Two concerns argued against the original "mathematical default":
-
Users from C++/Verilog backgrounds have no positive intuition for mixed-signedness comparison. Both languages have well-known footguns there. Z3Wire's heterogeneous behavior was mathematically correct in all cases, but silent — a user reading
a == bcould not tell from the call site whether the operands matched in type, or which question the comparison was answering. -
For
==there is a real semantic choice that the silent default hides.SymUInt<8>(255) == SymSInt<8>(-1)isfalsemathematically buttrueif compared as bit patterns. Strict matching forces the user to choose:math_eq(a, b)for the mathematical question; cast then==for the bit-pattern question.
The strict design aligns comparison with the rest of the library and matches the
dominant pattern across modern strongly-typed languages (Rust, Go, Haskell,
Zig). The math_* family preserves the heterogeneous mathematical operation as
an explicit, named call — the same pattern C++20 chose for std::cmp_equal,
std::cmp_less, and their siblings.
Widening rule (used by math_*)¶
Both operands are extended to a common width that preserves every value from both sides before the underlying Z3 comparison is performed:
| Operand signedness | Common width | Extension method |
|---|---|---|
| Both unsigned | max(W1, W2) | Narrower side zero-extended |
| Both signed | max(W1, W2) | Narrower side sign-extended |
| Mixed | max(W1, W2) + 1 | Unsigned zero-extended, signed sign-extended |
For ordered math_* calls, the signedness of the underlying comparison is
determined by the operands: both unsigned uses ult/ule/ugt/uge; either
signed uses slt/sle/sgt/sge after widening.

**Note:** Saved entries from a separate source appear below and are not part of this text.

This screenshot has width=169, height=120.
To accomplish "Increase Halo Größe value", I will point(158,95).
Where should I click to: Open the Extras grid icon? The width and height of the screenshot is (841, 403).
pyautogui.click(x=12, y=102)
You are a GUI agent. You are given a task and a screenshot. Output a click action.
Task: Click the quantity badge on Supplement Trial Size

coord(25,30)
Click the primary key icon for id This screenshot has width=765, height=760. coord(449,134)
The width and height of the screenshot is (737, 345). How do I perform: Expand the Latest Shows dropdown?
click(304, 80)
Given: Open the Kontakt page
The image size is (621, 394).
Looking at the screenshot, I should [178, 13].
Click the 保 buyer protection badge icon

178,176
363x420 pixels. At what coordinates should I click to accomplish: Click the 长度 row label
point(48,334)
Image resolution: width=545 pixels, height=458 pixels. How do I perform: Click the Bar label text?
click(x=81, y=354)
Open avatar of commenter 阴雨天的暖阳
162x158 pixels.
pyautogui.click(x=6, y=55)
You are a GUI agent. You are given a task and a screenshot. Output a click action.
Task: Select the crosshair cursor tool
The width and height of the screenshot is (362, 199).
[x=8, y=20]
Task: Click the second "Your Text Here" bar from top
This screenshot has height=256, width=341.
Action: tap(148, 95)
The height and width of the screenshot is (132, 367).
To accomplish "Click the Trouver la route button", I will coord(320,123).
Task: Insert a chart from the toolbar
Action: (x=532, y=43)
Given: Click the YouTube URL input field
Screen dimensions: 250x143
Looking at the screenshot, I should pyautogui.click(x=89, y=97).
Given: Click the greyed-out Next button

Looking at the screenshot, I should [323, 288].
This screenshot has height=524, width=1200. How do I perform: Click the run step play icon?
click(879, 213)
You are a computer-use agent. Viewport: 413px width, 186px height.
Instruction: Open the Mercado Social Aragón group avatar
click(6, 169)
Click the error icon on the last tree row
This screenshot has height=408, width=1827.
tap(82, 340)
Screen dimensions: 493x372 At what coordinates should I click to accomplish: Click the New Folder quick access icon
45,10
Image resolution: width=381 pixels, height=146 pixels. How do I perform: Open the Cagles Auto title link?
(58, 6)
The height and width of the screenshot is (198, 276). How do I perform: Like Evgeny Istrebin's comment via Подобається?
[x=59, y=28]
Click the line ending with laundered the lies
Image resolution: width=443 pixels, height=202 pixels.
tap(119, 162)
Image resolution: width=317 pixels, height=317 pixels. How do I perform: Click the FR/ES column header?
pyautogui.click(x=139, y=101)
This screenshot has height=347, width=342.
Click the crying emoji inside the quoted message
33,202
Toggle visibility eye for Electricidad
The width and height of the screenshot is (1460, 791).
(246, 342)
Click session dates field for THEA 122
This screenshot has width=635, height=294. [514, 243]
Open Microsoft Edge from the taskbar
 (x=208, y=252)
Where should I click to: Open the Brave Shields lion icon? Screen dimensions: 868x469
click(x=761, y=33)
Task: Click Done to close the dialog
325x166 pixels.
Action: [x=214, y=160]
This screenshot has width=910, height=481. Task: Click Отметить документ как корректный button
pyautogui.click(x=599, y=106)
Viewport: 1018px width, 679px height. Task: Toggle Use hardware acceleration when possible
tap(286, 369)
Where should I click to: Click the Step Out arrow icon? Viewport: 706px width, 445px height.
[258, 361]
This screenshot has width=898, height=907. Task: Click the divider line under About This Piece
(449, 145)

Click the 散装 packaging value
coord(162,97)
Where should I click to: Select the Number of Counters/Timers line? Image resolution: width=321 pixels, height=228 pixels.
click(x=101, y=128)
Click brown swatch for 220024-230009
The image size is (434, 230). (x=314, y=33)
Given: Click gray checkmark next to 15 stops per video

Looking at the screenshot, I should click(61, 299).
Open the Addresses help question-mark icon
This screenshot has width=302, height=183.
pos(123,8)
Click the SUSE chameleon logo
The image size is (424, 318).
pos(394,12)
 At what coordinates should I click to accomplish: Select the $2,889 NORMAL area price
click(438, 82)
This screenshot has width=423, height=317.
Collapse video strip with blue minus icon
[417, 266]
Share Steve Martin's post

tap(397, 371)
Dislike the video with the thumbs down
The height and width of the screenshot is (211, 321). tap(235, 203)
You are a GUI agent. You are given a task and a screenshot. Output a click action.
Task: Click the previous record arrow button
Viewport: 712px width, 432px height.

The mixed-width "+1 bit"
rule guarantees the unsigned operand's full range fits in the signed domain.
Contrast with other operators¶
| Operator class | Width policy | Why |
|---|---|---|
| Comparison | Strict (==, <, …) |
Aligns with the rest of the library; no silent type-crossing. |
| Comparison | Heterogeneous (math_*) |
Explicit free function names the mathematical question. |
| Arithmetic | Bit-growth | Result width encodes overflow capacity. |
| Bitwise | Strict match | Bit positions must align; widening changes semantics. |
Reference¶
- C++20
<utility>std::cmp_equalfamily — the direct precedent for surfacing mathematical comparison as named free functions. - Rust
PartialEq<Rhs = Self>/PartialOrd<Rhs = Self>— strict-typed comparison as the default in a modern type system.